Now out: The City is an Ecosystem

This new book, edited by Deborah Mutnick, Margaret Cuonzo, Carole Griffiths, Timothy Leslie, and Jay M. Shuttleworth includes a chapter I co-wrote with my IUPUI colleague Liz Kryder-Reid and our partners from the Kheprw Institute, Aghilah Nadaraj and Leah Humphrey.

In “An Environmental Justice Lens on Indianapolis’ Urban Ecosystem: Collaborative Community Curation,” we examine inequity and environmental justice along Indianapolis’s waterways. We also reflect on the work we did together to develop Indianapolis’s contribution to “Climates of Inequality: Stories of Environmental Justice,” an international exhibition and collaborative initiative led by the Humanities Action Lab.

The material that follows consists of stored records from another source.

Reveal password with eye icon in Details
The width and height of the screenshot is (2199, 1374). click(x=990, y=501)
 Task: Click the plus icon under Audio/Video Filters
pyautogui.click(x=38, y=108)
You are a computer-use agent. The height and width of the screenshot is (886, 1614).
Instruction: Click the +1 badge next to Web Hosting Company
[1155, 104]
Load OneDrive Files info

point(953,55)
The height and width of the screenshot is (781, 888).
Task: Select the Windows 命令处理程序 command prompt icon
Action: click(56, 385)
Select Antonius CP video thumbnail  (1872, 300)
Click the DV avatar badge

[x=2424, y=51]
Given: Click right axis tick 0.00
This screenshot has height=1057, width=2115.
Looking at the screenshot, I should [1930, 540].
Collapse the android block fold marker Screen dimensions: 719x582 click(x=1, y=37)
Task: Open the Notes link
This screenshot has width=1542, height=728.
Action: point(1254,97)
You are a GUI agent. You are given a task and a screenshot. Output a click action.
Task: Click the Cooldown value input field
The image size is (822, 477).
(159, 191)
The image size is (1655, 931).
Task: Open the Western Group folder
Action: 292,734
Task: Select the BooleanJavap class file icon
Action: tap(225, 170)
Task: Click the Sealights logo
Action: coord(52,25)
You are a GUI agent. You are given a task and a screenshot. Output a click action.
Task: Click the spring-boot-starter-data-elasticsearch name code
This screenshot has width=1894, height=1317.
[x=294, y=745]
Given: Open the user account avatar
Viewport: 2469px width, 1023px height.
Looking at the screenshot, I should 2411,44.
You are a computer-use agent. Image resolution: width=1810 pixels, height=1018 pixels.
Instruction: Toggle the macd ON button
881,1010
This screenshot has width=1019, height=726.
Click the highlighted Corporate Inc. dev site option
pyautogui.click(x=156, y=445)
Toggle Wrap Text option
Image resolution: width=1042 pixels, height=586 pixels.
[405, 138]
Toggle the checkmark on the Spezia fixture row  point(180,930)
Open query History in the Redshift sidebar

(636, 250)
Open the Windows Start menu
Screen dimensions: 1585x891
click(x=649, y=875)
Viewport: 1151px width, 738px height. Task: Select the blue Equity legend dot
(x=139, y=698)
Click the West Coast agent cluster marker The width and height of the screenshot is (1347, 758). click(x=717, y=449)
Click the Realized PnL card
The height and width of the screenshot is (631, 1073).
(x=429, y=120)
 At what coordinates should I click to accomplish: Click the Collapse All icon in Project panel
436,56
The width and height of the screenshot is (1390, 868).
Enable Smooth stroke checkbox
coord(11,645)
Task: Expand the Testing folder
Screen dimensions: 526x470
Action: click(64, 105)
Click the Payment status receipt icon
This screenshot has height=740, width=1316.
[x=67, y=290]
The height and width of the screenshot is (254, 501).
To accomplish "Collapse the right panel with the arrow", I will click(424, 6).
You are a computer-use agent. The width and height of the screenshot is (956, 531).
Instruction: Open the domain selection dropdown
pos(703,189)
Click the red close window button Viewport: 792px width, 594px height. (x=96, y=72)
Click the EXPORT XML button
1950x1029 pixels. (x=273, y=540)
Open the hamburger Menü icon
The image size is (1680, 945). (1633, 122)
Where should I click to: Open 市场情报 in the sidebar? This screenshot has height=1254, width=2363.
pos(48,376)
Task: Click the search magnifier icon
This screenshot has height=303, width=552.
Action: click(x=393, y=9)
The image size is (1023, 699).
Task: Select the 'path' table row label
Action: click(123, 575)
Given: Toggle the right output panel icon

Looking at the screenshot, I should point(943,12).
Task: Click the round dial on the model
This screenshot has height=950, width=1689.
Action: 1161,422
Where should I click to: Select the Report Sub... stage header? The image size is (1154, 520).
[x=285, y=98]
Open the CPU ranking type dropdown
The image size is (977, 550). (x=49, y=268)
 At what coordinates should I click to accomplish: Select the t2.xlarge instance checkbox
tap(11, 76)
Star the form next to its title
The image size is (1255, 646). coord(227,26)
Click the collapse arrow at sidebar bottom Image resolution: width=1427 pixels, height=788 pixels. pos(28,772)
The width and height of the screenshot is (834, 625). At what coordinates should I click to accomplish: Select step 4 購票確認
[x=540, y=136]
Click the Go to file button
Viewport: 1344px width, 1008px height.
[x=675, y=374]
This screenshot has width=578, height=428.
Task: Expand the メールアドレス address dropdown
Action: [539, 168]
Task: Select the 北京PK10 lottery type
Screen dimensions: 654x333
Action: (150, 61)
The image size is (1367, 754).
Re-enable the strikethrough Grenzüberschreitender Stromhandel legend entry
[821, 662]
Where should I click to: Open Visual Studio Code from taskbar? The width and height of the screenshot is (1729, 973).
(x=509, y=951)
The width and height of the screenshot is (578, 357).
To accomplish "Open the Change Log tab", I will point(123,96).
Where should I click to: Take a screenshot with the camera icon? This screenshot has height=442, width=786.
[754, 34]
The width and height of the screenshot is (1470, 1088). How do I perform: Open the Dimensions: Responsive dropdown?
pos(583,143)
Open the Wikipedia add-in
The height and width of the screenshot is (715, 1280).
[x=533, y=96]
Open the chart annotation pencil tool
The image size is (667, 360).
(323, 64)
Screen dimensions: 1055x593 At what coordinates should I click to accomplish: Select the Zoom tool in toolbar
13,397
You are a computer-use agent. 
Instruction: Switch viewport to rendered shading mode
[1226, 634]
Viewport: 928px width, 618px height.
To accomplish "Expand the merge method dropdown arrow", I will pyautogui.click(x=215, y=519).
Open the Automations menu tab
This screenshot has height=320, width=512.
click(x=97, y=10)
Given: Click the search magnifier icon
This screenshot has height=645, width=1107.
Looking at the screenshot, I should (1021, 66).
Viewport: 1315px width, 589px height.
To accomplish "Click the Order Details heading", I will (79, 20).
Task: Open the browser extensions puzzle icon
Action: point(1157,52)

Climates of Inequality: Stories of Environmental Justice

Climates of Inequality: Stories of Environmental Justice
January 9 – February 16, 2020
Central Library, 40 E St. Clair St., Indianapolis

Installation view, Climates of Inequality at Indianapolis Central Library. Photo by Liz Kryder-Reid

After years of planning, research, and collaboration with local and international partners, it’s exciting to have Climates of Inequality on view in Indianapolis! The collaboratively curated exhibit organized by the Humanities Action Lab features contributions from more than 20 communities that are working to address environmental injustices.

Over the course of 3 semesters IUPUI Museum Studies students partnered with the Kheprw Institute to study and share stories about environmental justice and Indianapolis’s waterways. Their work is part of the traveling exhibition and also included on the project’s digital platform.

Student Exhibition at Indianapolis Central Library

Tim Faris, View of Fall Creek, Indianapolis.

Fall Creek: A Look at Art and the Environment
December 9, 2019-January 25, 2020
Central Library, 40 E St. Clair St., Indianapolis

This exhibition of work by photographer Tim Faris (MFA, Herron School of Art + Design, 2019) was developed by Museum Studies students in my spring 2019 Exhibition Planning and Design course and carried out by students in Interpreting Environmental Justice (taught by Liz Kryder-Reid). It kicks off a series of programs in Indianapolis related to Climates of Inequality.